Robert Bobby Fisher: Titan who put US on world chess map
Genius in the game of 64 squares. This American chess grandmaster, who became the World Champion in 1972, is considered the greatest chess player of all-time. Renowned in the chess world for his brilliant style and impeccable record, Fischer is credited for having popularised chess in the United States.
Born in Chicago, Illinois on March 9, 1943, Fischer was raised by his mother Regina Wender Fischer single-handedly. At the age of six, he began to play chess with his sister Joan.
When Joan and Regina were unavailable to play with him, Fischer pitted his chess skills against himself.
During a family vacation in Long Island, New York, Fischer came across a book on chess which he read up thoroughly. Having watched her son spending too much time alone, Fischer even requested Brooklyn Eagle newspaper to feature an advertisement for any child who might wish to play chess with him. The newspaper declined her request but forwarded her query. In response, she received information about a chess event.
Fischer joined the event and, though he lost to a former Scottish master, his abilities impressed Brooklyn Chess Club president Carmine Nigro so much that the latter invited the youngster to join the club and began teaching him the game.
Breakthrough In May 1956, Fischer took part in the US Amateur Championship in New Jersey at which he won 3 games, lost one and drew two. Soon after that, he joined the Hawthorne Chess Club members of which gathered at the home of famous chess player Jack Collins twice a week. Fischer utilised his time there by taking part in practice and he also read up almost every book available in Collins’ chess library.
During the same year, Fischer, then 13 years old, won the US Junior Chess Championship to become the youngest champion in the event. He attracted global attention when, in a tournament in New York, he defeated Donald Byrne in what became popular as the Game of the Century.
In 1957-58, the United States Chess Federation invited 14-year-old Fischer to play the US Championship by dint of his strong ratings. During the tournament, Fischer won eight games and drew five to clinch the title and become the youngest US Champion. He won seven more US titles in 1958, 1959, 1960, 1962, 1963, 1965 and 1966. During the event in 1964, Fischer established a record by winning all 11 games, which made him the first and only player from the US to script the stunning score.

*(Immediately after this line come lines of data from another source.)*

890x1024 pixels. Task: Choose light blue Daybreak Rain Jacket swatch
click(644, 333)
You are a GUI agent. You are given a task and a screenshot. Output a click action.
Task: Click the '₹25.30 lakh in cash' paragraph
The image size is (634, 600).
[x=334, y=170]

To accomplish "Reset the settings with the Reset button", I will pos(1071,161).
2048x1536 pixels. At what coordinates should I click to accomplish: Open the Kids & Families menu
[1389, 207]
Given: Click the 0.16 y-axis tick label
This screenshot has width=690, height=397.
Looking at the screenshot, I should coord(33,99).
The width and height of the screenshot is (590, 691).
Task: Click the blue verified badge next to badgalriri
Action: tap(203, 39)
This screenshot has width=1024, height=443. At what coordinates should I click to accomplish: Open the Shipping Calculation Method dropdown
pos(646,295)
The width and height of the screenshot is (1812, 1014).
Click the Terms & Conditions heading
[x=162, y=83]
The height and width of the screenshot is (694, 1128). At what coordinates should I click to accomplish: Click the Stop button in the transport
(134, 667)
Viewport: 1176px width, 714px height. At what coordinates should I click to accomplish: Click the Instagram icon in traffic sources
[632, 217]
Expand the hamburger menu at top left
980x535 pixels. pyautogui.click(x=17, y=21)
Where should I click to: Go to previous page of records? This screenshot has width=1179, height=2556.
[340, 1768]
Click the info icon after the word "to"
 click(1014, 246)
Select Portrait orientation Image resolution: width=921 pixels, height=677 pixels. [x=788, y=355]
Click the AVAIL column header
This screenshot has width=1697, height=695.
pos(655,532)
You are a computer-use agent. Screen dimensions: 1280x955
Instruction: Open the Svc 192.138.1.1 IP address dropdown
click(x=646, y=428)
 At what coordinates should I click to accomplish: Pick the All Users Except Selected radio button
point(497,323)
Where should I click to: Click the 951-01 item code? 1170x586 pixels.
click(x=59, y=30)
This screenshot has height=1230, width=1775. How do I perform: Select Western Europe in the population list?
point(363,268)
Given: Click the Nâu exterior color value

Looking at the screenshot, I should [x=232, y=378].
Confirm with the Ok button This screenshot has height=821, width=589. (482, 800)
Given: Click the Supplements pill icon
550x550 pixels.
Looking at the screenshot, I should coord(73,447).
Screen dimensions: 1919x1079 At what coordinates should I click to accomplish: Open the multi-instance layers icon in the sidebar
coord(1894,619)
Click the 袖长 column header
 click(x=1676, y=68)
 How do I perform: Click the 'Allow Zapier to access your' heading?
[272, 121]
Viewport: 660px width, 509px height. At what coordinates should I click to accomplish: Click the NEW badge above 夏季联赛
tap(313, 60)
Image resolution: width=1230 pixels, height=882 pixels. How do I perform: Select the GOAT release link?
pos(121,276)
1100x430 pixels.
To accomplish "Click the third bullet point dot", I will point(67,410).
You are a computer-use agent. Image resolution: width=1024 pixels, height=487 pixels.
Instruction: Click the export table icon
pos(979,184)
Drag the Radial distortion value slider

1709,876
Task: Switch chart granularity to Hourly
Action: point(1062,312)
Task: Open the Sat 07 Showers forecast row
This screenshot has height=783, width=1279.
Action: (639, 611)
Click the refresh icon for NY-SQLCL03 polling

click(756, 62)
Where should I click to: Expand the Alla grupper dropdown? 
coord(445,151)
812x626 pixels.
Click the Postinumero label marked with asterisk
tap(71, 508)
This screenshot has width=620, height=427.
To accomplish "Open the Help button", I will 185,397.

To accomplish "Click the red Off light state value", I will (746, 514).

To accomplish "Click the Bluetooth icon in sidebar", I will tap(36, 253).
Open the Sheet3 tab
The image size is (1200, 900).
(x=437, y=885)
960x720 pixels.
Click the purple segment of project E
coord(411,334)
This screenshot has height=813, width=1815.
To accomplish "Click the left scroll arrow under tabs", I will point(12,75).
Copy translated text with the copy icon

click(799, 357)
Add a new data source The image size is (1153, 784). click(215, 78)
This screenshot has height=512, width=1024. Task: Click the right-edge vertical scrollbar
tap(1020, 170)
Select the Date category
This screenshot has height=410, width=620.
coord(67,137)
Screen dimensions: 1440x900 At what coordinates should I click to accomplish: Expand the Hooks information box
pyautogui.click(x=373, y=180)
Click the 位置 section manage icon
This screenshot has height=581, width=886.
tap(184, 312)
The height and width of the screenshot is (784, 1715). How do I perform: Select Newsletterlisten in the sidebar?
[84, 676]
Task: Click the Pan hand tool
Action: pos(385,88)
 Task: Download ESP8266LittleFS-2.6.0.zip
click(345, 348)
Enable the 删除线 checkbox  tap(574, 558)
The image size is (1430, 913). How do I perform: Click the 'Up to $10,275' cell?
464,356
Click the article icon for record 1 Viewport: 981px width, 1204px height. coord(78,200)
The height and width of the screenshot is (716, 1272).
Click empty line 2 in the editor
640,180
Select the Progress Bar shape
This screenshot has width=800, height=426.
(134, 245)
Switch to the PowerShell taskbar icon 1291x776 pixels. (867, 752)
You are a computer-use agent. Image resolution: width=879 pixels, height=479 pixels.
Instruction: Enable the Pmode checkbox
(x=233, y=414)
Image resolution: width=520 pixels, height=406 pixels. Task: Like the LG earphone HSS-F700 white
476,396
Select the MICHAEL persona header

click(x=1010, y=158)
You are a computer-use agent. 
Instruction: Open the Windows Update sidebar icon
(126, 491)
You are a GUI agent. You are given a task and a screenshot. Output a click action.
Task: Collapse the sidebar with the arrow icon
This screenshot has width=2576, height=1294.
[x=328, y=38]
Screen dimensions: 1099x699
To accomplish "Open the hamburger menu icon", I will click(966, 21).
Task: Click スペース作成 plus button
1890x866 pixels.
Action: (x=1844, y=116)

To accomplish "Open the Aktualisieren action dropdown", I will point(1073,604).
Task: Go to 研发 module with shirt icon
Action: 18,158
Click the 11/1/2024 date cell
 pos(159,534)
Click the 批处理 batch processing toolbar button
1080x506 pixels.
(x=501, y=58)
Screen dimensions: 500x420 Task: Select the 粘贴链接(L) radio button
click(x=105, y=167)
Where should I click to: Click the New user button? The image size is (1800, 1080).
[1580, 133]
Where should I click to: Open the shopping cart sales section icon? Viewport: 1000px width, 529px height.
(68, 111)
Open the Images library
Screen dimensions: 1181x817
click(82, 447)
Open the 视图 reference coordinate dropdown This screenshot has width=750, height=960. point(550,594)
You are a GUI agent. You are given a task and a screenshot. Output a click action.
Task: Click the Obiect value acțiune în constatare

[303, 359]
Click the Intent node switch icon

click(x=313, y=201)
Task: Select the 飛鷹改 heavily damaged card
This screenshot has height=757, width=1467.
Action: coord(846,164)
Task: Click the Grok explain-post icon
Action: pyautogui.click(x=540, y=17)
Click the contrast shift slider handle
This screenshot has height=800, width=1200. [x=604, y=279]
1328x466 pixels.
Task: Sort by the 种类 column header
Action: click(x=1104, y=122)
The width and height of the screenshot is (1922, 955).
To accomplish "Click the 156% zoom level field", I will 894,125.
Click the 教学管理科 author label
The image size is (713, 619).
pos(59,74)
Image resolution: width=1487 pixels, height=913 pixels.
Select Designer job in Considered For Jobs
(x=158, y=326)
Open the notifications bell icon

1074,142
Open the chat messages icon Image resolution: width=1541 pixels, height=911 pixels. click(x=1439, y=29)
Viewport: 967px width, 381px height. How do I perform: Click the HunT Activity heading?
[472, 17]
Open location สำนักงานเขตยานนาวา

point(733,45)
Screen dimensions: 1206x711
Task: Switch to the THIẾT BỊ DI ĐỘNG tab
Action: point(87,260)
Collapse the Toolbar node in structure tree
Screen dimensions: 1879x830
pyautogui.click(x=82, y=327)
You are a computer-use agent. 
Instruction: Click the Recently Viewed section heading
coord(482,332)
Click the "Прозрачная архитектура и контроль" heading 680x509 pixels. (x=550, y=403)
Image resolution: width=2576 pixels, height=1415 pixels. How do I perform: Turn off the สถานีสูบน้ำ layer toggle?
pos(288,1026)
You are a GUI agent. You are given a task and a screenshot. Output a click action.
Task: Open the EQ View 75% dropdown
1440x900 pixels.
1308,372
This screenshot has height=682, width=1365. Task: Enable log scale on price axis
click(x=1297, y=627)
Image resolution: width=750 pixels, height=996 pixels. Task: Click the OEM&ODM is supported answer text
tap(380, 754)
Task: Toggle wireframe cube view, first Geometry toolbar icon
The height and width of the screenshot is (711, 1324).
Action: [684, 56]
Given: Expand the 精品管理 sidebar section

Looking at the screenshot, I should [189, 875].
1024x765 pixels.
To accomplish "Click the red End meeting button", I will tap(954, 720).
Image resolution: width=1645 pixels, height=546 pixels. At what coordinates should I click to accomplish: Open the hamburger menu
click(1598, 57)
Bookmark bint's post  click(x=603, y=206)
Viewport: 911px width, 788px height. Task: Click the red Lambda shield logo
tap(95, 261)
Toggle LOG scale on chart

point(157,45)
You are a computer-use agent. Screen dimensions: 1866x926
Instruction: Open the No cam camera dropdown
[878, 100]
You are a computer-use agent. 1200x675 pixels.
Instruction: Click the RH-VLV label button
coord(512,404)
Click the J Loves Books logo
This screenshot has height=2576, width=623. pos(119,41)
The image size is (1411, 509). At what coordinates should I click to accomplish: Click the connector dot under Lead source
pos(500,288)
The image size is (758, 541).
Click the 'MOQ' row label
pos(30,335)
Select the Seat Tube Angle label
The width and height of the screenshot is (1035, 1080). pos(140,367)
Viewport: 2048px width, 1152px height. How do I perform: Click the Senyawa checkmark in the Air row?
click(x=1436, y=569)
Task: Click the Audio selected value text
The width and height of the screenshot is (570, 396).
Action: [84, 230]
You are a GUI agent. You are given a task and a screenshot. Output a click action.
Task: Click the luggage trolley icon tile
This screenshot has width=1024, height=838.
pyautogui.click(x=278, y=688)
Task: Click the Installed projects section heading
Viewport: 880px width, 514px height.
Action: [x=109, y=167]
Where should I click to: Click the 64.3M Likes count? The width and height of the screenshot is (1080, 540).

In August 1958, he achieved the grandmaster title at the Portoroz Interzonal in Yugoslavia after winning six and losing two games. During the same year, during a visit to the Soviet Union on an invitation, he spent all his time at the Moscow Central Chess Club and played with Tigran Petrosyan.
Climax and self-imposed break
Between 1972 and 1975, Fischer won the World Chess Championship in Reykjavik, Iceland, by defeating Russian Boris Spassky. The game, whic attracted more publicity amid the US-USSR Cold War that then prevailed, witnessed Fischer
become the first native-born American to hold the title of world champion. In 1975, Fischer refused to defend his title when an agreement could not be reached with the Federation Internationale de Echecs, also known as International Chess Federation (FIDE). The global apex chess body declared Russian player Antoly Karpov as the champion by default. Thereafter, Fischer went on a long, self-imposed break from the game that lasted almost 20 years.
Comeback and final years
He resumed active participation in Chess only in 1992, when he played first match against Spassky in Montenegro, Yugoslavia. The match sparked controversy as Yugoslavia was then under United Nations embargo and his participation had violated an executive order. The US government issued a warrant for Fischer’s arrest. In 2004, he was arrested in Japan. Later, the US government seized his passport. Iceland then came forward to give him citizenship. He moved to Iceland where he lived till he died in 2008.
In 1958, Bobby Fischer became the youngest grandmaster in history when he received the title. When he won the world championship in 1972, it was a huge achievement for an American chess player since the then Soviet Union was till that time the all-conquering power in the game and all the world champions since World War II were nationals of the Soviet Union.
Fischer published a book titled My 60 Memorable Games in 1969. Unlike other anthologies, this book is more mature and objective as it talks about core analyses of Fischer’s games. It sheds light not just on his victories but also on nine of his drawn games and three losses.
In 1988, Fischer filed a patent for a unique clock which gives fixed time to each player from the beginning of the game even between the game for the completing the moves.
The clock, which obtained the patent in 1989, became a standard one in major chess tournaments.